It has been a long time since I’ve written in my blog. By the end of this you may understand a bit more why.
Back in April of 2012 I was diagnosed with Prostate Cancer. I had already stopped writing due to the tests that I had been going though leading up to the final diagnosis. From the point of diagnosis till the end of October I went through a plethora of tests and biopsies and treatments that left me run down both on a physical level and in an emotional way as well. I can honestly say that when you feel old you are. When you feel young you are. It is a lot about how you feel as to what you are. Maybe I should change that to this: It is what you think you are that makes you what you are. I felt old. I felt run down. I felt used up and it had a great impact on the way I lived day to day.
That is all in the process of changing. Not because I have gotten any younger as that is impossible. You can’t literally take any years off your life. But it IS because of how I feel and think about my life. It is about how I choose to think. Not so much how my body feels though that does play into it.

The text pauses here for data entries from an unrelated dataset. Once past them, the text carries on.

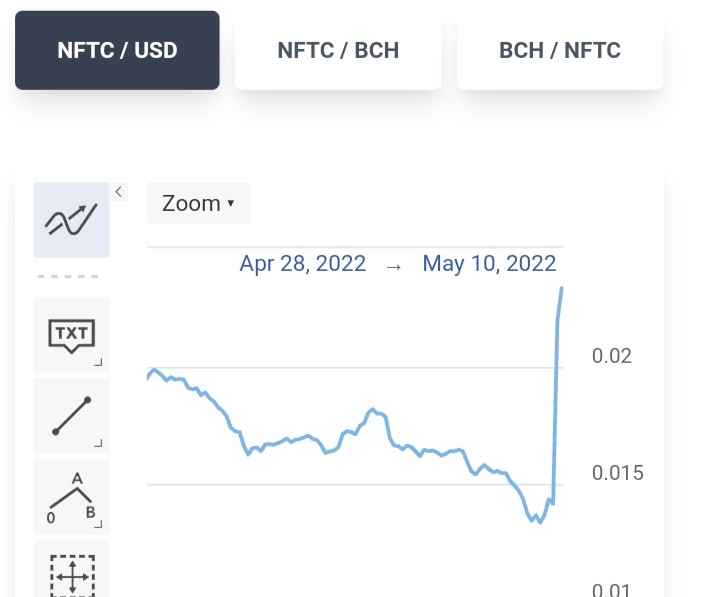This screenshot has height=597, width=719.
Task: Edit the May 10, 2022 end date
Action: click(489, 264)
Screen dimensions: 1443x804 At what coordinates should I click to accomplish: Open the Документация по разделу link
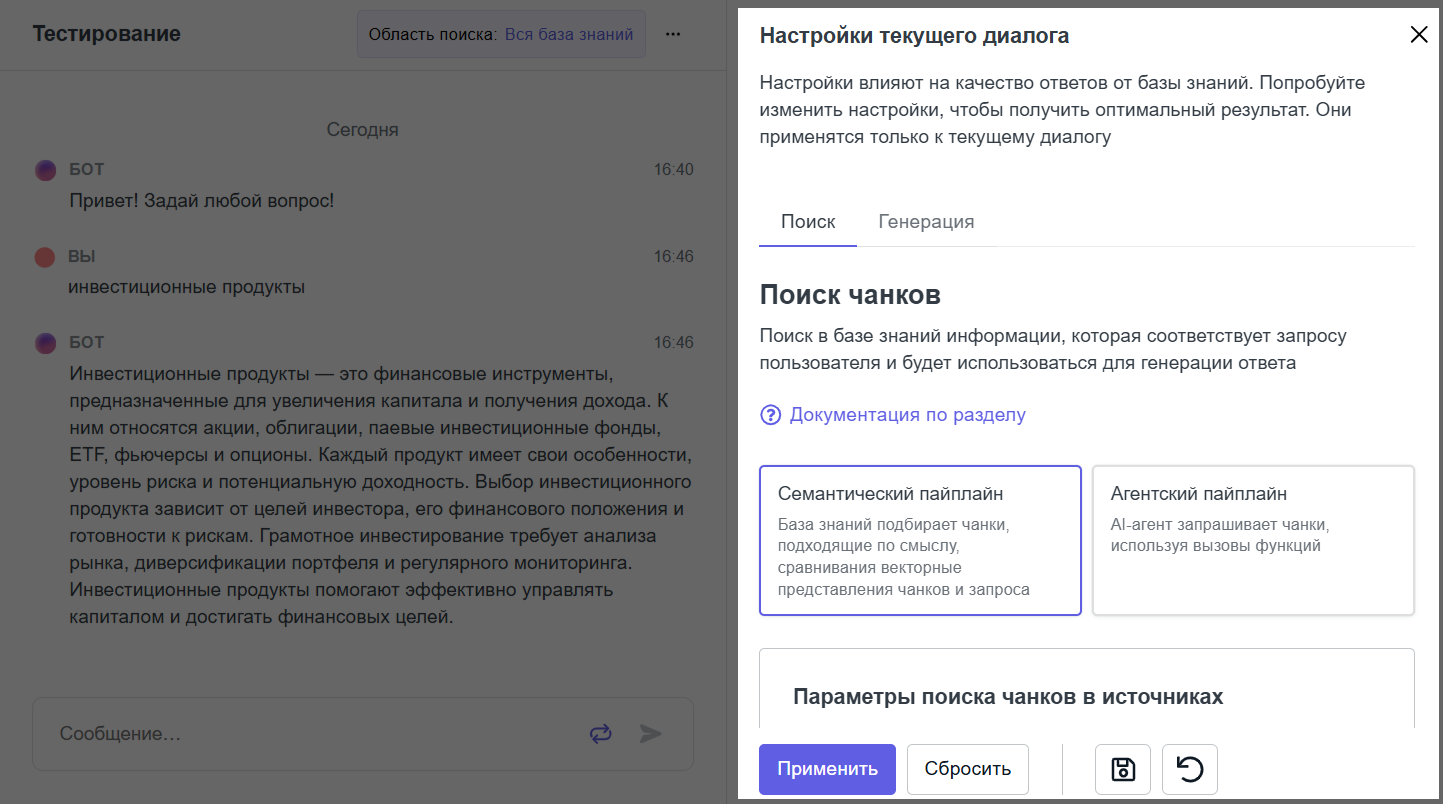pos(907,414)
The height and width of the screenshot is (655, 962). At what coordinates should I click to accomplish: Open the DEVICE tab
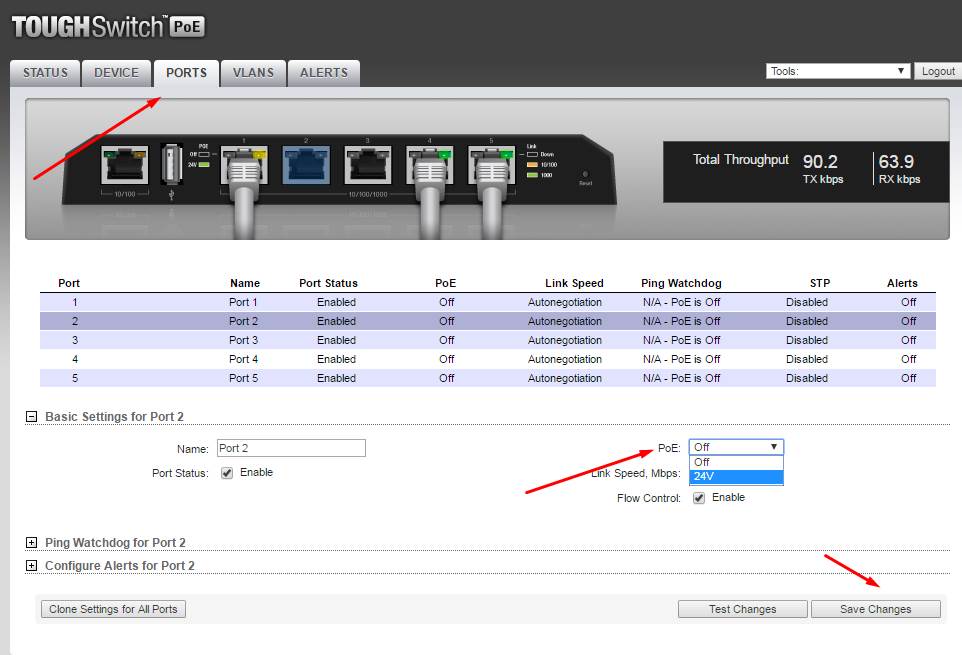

I am beginning to get some of my stamina back. My energy level is improving though I can see that it is going to be a long slow process. If you are wondering what kind of treatments I went through, well, I chose the radio-active seed implant variety of treatment. That along with external beam radiation therapy. So far everything is going in the right direction and I have to give both credit and thanks to my doctors that were involved for all they prescribed, did, and are doing all along the way.
Now that ended (in some fashion) back in October and it is now February. That too is a long time and you may be wondering why I haven’t written till now. Well, to be honest (I know, bad cliche’), I just didn’t feel like it. That old feeling, the used up feeling, the not so sure I even wanted to try anymore feeling was all over me. Slowly dissipating but still there as I began to regain strength which I am told may take up to a year and a half from the date of the last treatment. Even then I will have some things that just won’t ever be the same.
BUT… Things are a changing even now. Each day that goes by I am getting stronger and the energy is coming back. It is as if life is coming back in.
Now… It would be nice if that were all that had or has happened. It is not.
Elaine, my wife of two years today, is recovering from surgery of just two weeks ago yesterday. What kind? Brain kind. Yup, she had a tumor the size of a tangerine located inside the left side of her skull (left temporal lobe). It was a Meningioma which, of the two types normally found in brains, is the best kind (if there is such a thing) to have. It had been growing for between 2 and 3 years (or so we are told) and we knew nothing of it till it started effecting her balance.
Looking back we could see how it effected other areas of her life but those that know her wrote many of those symptoms to such things as stress, concern, worry, etc… We now understand what was going on and how it effected her.
Today… it is our anniversary. With all that we have gone through over the past few years I feel blessed to be where we are. This includes where we are geographically, physically, and emotionally. Elaine was certainly the right choice. I could not have done better. I could ask her if she felt the same and I would be willing to bet she feels the same. I am not going to ask right now but if you feel the need for her to answer then she could answer you if you chose to ask by responding to this post. Either way, it changes nothing so far as my feeling on the matter. She is what I have been looking for all my life. The one! She has proven it.
Well… now you know the why. Hopefully my time will permit me to write more much sooner. I have tried to write several times and even did so but never got to a point where I felt it was worthy of you. I could not seem to finish my thought to finish a blog post. This one is different and is more of a report than a blog about thought but it IS a start. Hope to see you soon.
BTW… Elaine is doing well. Very well. Improving every day. I expect her to be 100% very soon. I’ve already seen such immense improvement that I am fairly certain she should be back to her normal levels within a week or two. Astounding if you ask me.